Single-cell characterization of macrophages in glioblastoma reveals MARCO as a mesenchymal pro-tumor marker

Macrophages are the most common infiltrating immune cells in gliomas and play a wide variety of pro-tumor and anti-tumor roles. However, the different subpopulations of macrophages and their effects on the tumor microenvironment remain poorly understood. We combined new and previously published single-cell RNA-seq data from 98,015 single cells from a total of 66 gliomas to profile 19,331 individual macrophages. Unsupervised clustering revealed a pro-tumor subpopulation of bone marrow-derived macrophages characterized by the scavenger receptor MARCO, which is almost exclusively found in IDH1-wild-type glioblastomas. Previous studies have implicated MARCO as an unfavorable marker in melanoma and non-small cell lung cancer; here, we find that bulk MARCO expression is associated with worse prognosis and mesenchymal subtype. Furthermore, MARCO expression is significantly altered over the course of treatment with anti-PD1 checkpoint inhibitors in a response-dependent manner, which we validate with immunofluorescence imaging. These findings illustrate a novel macrophage subpopulation that drives tumor progression in glioblastomas and suggest potential therapeutic targets to prevent their recruitment.

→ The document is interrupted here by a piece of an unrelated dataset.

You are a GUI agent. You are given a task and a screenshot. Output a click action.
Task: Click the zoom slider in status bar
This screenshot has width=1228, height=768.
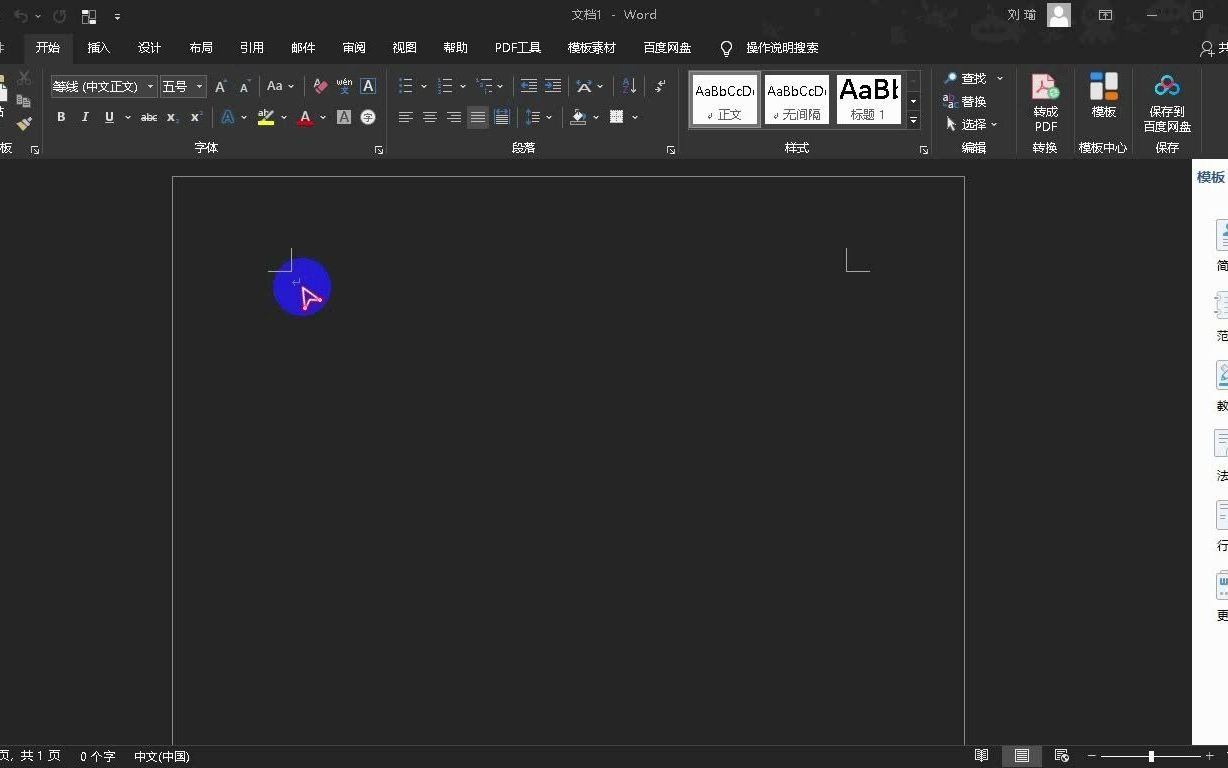1151,756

“Single-cell characterization of macrophages in glioblastoma reveals MARCO as a mesenchymal pro-tumor marker”

AUTHORS: Andrew X. Chen, Robyn D. Gartrell, Junfei Zhao, Pavan S. Upadhyayula, Wenting Zhao, Jinzhou Yuan, Hanna E. Minns, Athanassios Dovas, Jeffrey N. Bruce, Anna Lasorella, Antonio Iavarone, Peter Canoll, Peter A. Sims, Raul Rabadan.

LINK TO PUBLICATION:
Genome Med. 2021 May 7. doi: 10.1186/s13073-021-00906-x